Exercise description –
Give back the records below exactly, every one, with no pictures.

Data provided –
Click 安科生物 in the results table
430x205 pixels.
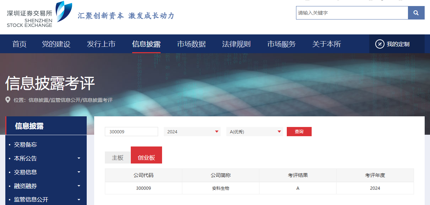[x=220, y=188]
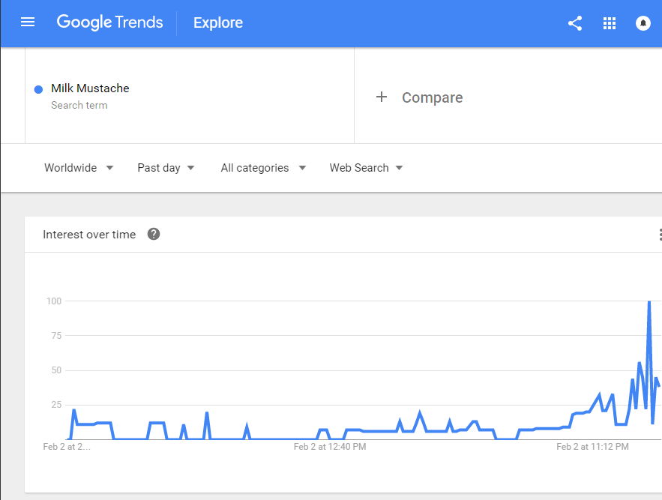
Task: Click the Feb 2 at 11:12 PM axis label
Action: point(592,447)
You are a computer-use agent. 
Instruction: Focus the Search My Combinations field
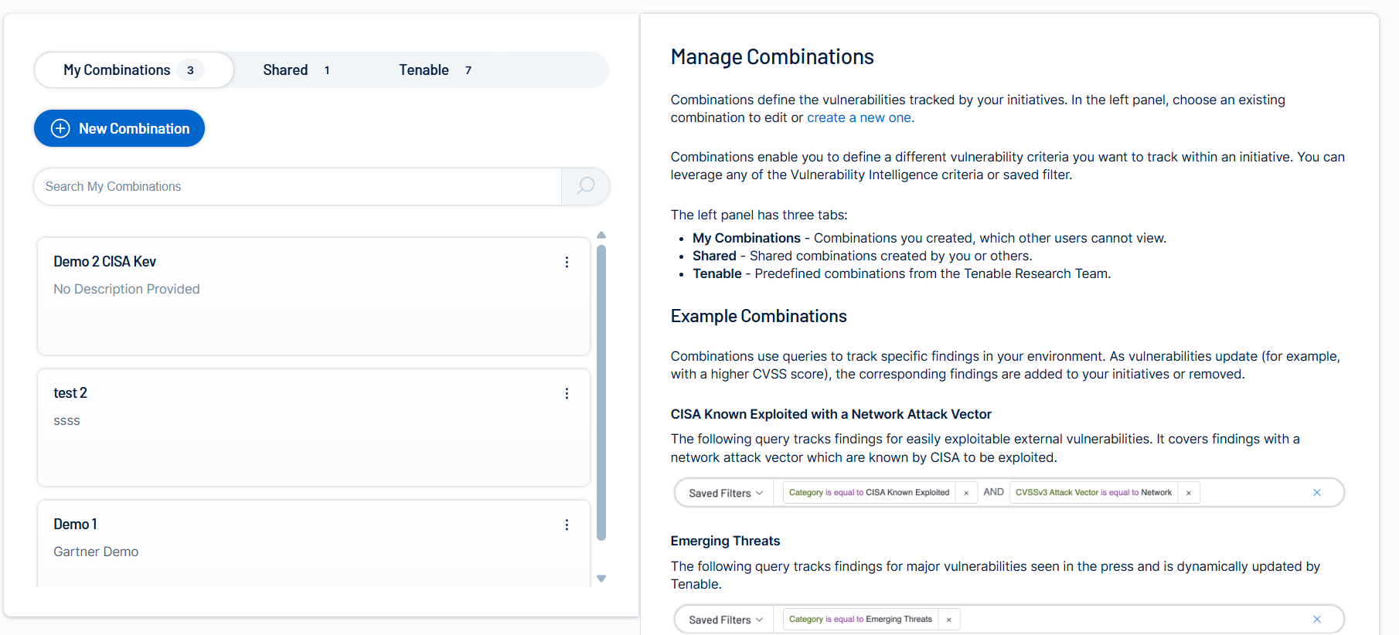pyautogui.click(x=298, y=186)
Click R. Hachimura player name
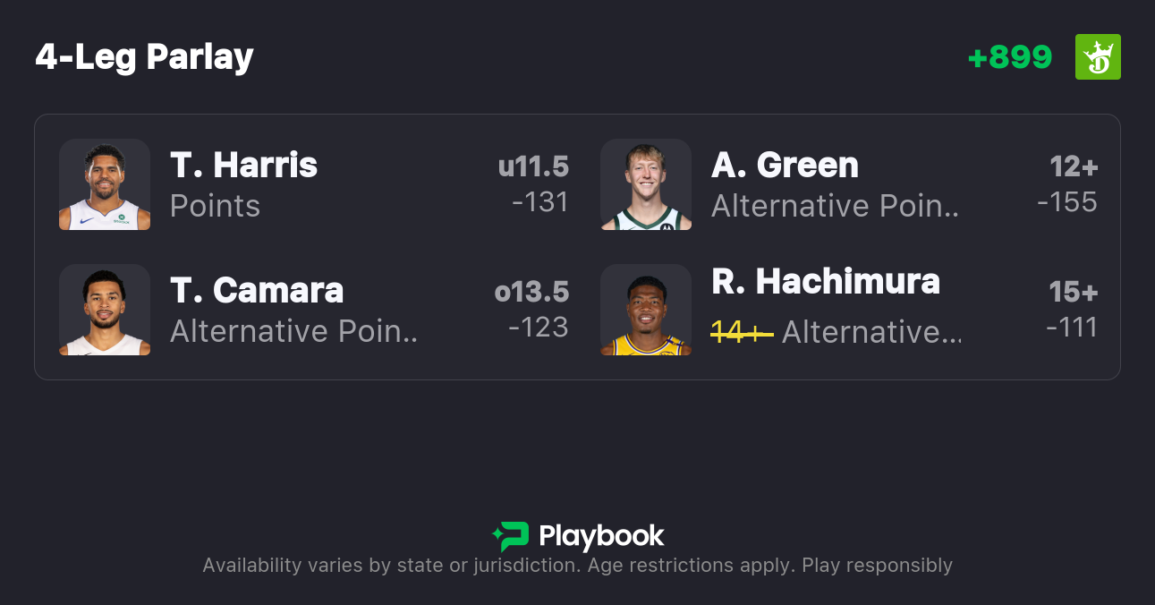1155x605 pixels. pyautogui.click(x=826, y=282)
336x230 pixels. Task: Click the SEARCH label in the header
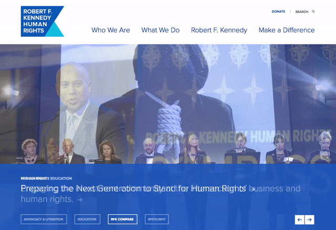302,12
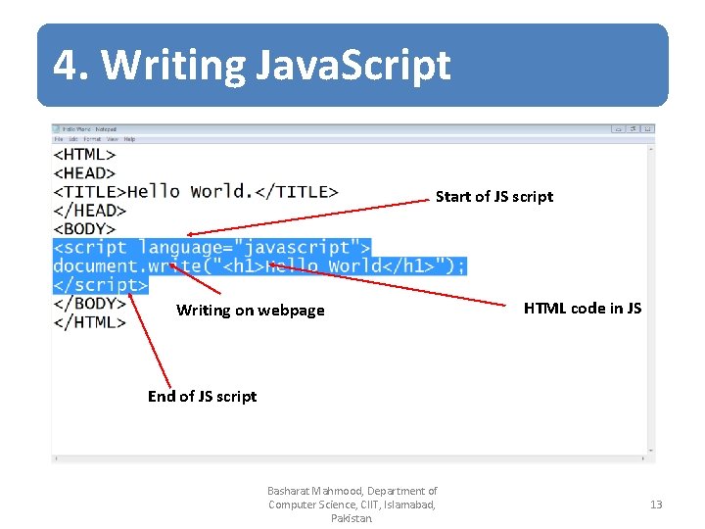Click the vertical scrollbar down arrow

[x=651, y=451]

Exercise result –
Click 安科生物 in the results table
430x205 pixels.
[x=220, y=188]
Task: Click the Feb 2 at 11:12 PM axis label
Action: point(592,447)
You are a computer-use agent. 
Instruction: Focus the Search My Combinations field
pyautogui.click(x=298, y=186)
Click R. Hachimura player name
1155x605 pixels. pyautogui.click(x=826, y=282)
336x230 pixels. Task: Click the SEARCH label in the header
302,12
Click the vertical scrollbar down arrow

[x=651, y=451]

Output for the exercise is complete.